(Problem to work on): Copy every row below word for word, without changing anything.

-- BEGIN Provided data --

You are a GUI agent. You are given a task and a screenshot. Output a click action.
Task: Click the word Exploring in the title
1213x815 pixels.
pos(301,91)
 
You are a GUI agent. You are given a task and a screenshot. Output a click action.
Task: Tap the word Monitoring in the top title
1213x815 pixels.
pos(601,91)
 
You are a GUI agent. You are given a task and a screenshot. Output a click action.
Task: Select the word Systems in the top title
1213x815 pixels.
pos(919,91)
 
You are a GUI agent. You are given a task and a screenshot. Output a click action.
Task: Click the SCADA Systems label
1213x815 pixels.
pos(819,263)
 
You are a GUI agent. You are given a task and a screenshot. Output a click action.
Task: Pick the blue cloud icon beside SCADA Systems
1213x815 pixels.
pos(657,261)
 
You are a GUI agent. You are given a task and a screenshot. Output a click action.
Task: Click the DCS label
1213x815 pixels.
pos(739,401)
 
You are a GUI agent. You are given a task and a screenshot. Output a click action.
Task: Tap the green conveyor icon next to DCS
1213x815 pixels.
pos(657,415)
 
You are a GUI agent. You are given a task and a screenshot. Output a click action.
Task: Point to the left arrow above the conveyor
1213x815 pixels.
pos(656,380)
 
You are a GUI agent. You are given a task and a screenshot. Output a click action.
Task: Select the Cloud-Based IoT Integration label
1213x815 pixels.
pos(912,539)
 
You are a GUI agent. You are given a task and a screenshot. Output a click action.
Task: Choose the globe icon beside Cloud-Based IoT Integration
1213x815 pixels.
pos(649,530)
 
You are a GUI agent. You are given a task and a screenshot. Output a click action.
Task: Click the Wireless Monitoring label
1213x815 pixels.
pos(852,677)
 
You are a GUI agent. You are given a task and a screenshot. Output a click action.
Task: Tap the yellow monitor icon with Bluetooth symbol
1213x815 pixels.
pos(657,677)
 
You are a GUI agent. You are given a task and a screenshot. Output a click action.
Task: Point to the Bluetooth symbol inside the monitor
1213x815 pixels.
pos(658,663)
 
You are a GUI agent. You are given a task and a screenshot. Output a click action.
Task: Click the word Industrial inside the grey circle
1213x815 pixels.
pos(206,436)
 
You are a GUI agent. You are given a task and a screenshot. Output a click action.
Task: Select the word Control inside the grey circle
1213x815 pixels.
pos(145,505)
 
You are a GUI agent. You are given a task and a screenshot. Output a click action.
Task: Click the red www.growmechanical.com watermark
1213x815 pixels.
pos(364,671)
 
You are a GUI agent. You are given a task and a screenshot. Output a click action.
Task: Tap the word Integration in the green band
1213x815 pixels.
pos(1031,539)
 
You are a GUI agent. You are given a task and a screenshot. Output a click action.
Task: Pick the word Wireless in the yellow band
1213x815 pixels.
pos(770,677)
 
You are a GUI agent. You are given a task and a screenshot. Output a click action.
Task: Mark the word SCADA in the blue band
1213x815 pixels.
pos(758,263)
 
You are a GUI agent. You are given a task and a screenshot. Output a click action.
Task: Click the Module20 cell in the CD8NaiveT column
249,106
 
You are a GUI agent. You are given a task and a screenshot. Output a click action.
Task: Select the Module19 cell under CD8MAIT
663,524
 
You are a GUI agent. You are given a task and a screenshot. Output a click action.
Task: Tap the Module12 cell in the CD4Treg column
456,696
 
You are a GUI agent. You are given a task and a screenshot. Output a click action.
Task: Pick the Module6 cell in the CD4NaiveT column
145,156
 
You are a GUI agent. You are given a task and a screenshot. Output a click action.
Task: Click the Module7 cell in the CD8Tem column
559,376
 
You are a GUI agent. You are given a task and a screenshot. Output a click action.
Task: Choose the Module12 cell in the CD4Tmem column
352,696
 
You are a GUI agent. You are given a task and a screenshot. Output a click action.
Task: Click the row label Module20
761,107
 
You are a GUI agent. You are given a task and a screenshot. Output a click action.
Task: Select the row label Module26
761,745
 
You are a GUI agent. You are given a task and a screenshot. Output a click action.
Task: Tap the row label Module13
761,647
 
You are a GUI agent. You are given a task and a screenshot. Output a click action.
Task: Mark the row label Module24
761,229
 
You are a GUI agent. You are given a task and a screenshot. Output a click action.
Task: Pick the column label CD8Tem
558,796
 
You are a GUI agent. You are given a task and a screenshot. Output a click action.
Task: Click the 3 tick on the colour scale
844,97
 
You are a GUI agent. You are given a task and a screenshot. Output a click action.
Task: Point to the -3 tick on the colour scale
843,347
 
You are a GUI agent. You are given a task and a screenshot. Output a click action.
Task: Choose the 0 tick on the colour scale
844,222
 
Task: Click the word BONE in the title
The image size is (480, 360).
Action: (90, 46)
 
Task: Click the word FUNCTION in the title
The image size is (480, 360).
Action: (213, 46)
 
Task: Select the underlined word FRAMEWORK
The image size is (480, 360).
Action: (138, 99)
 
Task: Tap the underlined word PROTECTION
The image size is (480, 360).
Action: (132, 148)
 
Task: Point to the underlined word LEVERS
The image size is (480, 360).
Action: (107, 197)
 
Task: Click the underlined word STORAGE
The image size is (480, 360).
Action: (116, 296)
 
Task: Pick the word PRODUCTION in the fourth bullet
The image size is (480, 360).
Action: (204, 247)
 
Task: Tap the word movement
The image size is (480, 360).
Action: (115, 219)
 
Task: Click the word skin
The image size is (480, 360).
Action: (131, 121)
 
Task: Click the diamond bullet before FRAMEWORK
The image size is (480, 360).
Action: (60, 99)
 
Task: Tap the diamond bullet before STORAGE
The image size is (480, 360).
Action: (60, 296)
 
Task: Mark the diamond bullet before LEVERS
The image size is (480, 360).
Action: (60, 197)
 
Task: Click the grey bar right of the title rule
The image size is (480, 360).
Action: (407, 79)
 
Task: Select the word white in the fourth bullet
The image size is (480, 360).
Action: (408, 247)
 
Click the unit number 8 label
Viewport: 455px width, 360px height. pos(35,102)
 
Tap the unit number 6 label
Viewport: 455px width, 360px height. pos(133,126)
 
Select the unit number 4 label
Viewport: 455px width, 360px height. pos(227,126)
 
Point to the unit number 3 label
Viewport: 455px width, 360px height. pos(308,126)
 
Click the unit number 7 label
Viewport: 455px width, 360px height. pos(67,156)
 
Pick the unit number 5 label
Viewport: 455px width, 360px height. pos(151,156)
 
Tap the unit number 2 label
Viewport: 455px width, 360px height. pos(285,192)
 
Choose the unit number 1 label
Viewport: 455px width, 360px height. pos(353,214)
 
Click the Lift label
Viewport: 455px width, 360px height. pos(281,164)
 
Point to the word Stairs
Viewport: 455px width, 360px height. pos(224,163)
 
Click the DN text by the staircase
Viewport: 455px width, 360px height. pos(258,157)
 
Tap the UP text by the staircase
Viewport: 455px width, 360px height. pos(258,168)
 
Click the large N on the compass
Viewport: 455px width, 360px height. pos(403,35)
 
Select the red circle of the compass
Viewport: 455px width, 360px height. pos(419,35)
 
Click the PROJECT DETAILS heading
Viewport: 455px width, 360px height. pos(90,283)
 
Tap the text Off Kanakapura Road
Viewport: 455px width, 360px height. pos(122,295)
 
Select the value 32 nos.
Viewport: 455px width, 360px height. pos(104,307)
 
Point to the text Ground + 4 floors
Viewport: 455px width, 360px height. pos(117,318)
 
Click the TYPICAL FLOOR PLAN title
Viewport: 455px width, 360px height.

-- END Provided data --

(Output of the exercise):
You are a GUI agent. You are given a task and a screenshot. Output a click action.
Task: Click the word Exploring in the title
1213x815 pixels.
pos(301,91)
 
You are a GUI agent. You are given a task and a screenshot. Output a click action.
Task: Tap the word Monitoring in the top title
1213x815 pixels.
pos(601,91)
 
You are a GUI agent. You are given a task and a screenshot. Output a click action.
Task: Select the word Systems in the top title
1213x815 pixels.
pos(919,91)
 
You are a GUI agent. You are given a task and a screenshot. Output a click action.
Task: Click the SCADA Systems label
1213x815 pixels.
pos(819,263)
 
You are a GUI agent. You are given a task and a screenshot. Output a click action.
Task: Pick the blue cloud icon beside SCADA Systems
1213x815 pixels.
pos(657,261)
 
You are a GUI agent. You are given a task and a screenshot. Output a click action.
Task: Click the DCS label
1213x815 pixels.
pos(739,401)
 
You are a GUI agent. You are given a task and a screenshot. Output a click action.
Task: Tap the green conveyor icon next to DCS
1213x815 pixels.
pos(657,415)
 
You are a GUI agent. You are given a task and a screenshot. Output a click action.
Task: Point to the left arrow above the conveyor
1213x815 pixels.
pos(656,380)
 
You are a GUI agent. You are given a task and a screenshot. Output a click action.
Task: Select the Cloud-Based IoT Integration label
1213x815 pixels.
pos(912,539)
 
You are a GUI agent. You are given a task and a screenshot. Output a click action.
Task: Choose the globe icon beside Cloud-Based IoT Integration
1213x815 pixels.
pos(649,530)
 
You are a GUI agent. You are given a task and a screenshot. Output a click action.
Task: Click the Wireless Monitoring label
1213x815 pixels.
pos(852,677)
 
You are a GUI agent. You are given a task and a screenshot. Output a click action.
Task: Tap the yellow monitor icon with Bluetooth symbol
1213x815 pixels.
pos(657,677)
 
You are a GUI agent. You are given a task and a screenshot. Output a click action.
Task: Point to the Bluetooth symbol inside the monitor
1213x815 pixels.
pos(658,663)
 
You are a GUI agent. You are given a task and a screenshot. Output a click action.
Task: Click the word Industrial inside the grey circle
1213x815 pixels.
pos(206,436)
 
You are a GUI agent. You are given a task and a screenshot. Output a click action.
Task: Select the word Control inside the grey circle
1213x815 pixels.
pos(145,505)
 
You are a GUI agent. You are given a task and a screenshot. Output a click action.
Task: Click the red www.growmechanical.com watermark
1213x815 pixels.
pos(364,671)
 
You are a GUI agent. You are given a task and a screenshot. Output a click action.
Task: Tap the word Integration in the green band
1213x815 pixels.
pos(1031,539)
 
You are a GUI agent. You are given a task and a screenshot. Output a click action.
Task: Pick the word Wireless in the yellow band
1213x815 pixels.
pos(770,677)
 
You are a GUI agent. You are given a task and a screenshot. Output a click action.
Task: Mark the word SCADA in the blue band
1213x815 pixels.
pos(758,263)
 
You are a GUI agent. You are given a task and a screenshot. Output a click action.
Task: Click the Module20 cell in the CD8NaiveT column
249,106
 
You are a GUI agent. You are given a task and a screenshot. Output a click action.
Task: Select the Module19 cell under CD8MAIT
663,524
 
You are a GUI agent. You are given a task and a screenshot. Output a click action.
Task: Tap the Module12 cell in the CD4Treg column
456,696
 
You are a GUI agent. You are given a task and a screenshot. Output a click action.
Task: Pick the Module6 cell in the CD4NaiveT column
145,156
 
You are a GUI agent. You are given a task and a screenshot. Output a click action.
Task: Click the Module7 cell in the CD8Tem column
559,376
 
You are a GUI agent. You are given a task and a screenshot. Output a click action.
Task: Choose the Module12 cell in the CD4Tmem column
352,696
 
You are a GUI agent. You are given a task and a screenshot. Output a click action.
Task: Click the row label Module20
761,107
 
You are a GUI agent. You are given a task and a screenshot. Output a click action.
Task: Select the row label Module26
761,745
 
You are a GUI agent. You are given a task and a screenshot. Output a click action.
Task: Tap the row label Module13
761,647
 
You are a GUI agent. You are given a task and a screenshot. Output a click action.
Task: Mark the row label Module24
761,229
 
You are a GUI agent. You are given a task and a screenshot. Output a click action.
Task: Pick the column label CD8Tem
558,796
 
You are a GUI agent. You are given a task and a screenshot. Output a click action.
Task: Click the 3 tick on the colour scale
844,97
 
You are a GUI agent. You are given a task and a screenshot. Output a click action.
Task: Point to the -3 tick on the colour scale
843,347
 
You are a GUI agent. You are given a task and a screenshot. Output a click action.
Task: Choose the 0 tick on the colour scale
844,222
 
Task: Click the word BONE in the title
The image size is (480, 360).
Action: (90, 46)
 
Task: Click the word FUNCTION in the title
The image size is (480, 360).
Action: (213, 46)
 
Task: Select the underlined word FRAMEWORK
The image size is (480, 360).
Action: (138, 99)
 
Task: Tap the underlined word PROTECTION
The image size is (480, 360).
Action: (132, 148)
 
Task: Point to the underlined word LEVERS
The image size is (480, 360).
Action: (107, 197)
 
Task: Click the underlined word STORAGE
The image size is (480, 360).
Action: (116, 296)
 
Task: Pick the word PRODUCTION in the fourth bullet
The image size is (480, 360).
Action: (204, 247)
 
Task: Tap the word movement
The image size is (480, 360).
Action: (115, 219)
 
Task: Click the word skin
The image size is (480, 360).
Action: (131, 121)
 
Task: Click the diamond bullet before FRAMEWORK
The image size is (480, 360).
Action: (60, 99)
 
Task: Tap the diamond bullet before STORAGE
The image size is (480, 360).
Action: (60, 296)
 
Task: Mark the diamond bullet before LEVERS
The image size is (480, 360).
Action: (60, 197)
 
Task: Click the grey bar right of the title rule
The image size is (480, 360).
Action: (407, 79)
 
Task: Select the word white in the fourth bullet
The image size is (480, 360).
Action: (408, 247)
 
Click the unit number 8 label
Viewport: 455px width, 360px height. pos(35,102)
 
Tap the unit number 6 label
Viewport: 455px width, 360px height. pos(133,126)
 
Select the unit number 4 label
Viewport: 455px width, 360px height. pos(227,126)
 
Point to the unit number 3 label
Viewport: 455px width, 360px height. pos(308,126)
 
Click the unit number 7 label
Viewport: 455px width, 360px height. pos(67,156)
 
Pick the unit number 5 label
Viewport: 455px width, 360px height. pos(151,156)
 
Tap the unit number 2 label
Viewport: 455px width, 360px height. pos(285,192)
 
Choose the unit number 1 label
Viewport: 455px width, 360px height. pos(353,214)
 
Click the Lift label
Viewport: 455px width, 360px height. pos(281,164)
 
Point to the word Stairs
Viewport: 455px width, 360px height. pos(224,163)
 
Click the DN text by the staircase
Viewport: 455px width, 360px height. pos(258,157)
 
Tap the UP text by the staircase
Viewport: 455px width, 360px height. pos(258,168)
 
Click the large N on the compass
Viewport: 455px width, 360px height. pos(403,35)
 
Select the red circle of the compass
Viewport: 455px width, 360px height. pos(419,35)
 
Click the PROJECT DETAILS heading
Viewport: 455px width, 360px height. pos(90,283)
 
Tap the text Off Kanakapura Road
Viewport: 455px width, 360px height. pos(122,295)
 
Select the value 32 nos.
Viewport: 455px width, 360px height. pos(104,307)
 
Point to the text Ground + 4 floors
Viewport: 455px width, 360px height. pos(117,318)
 
Click the TYPICAL FLOOR PLAN title
Viewport: 455px width, 360px height.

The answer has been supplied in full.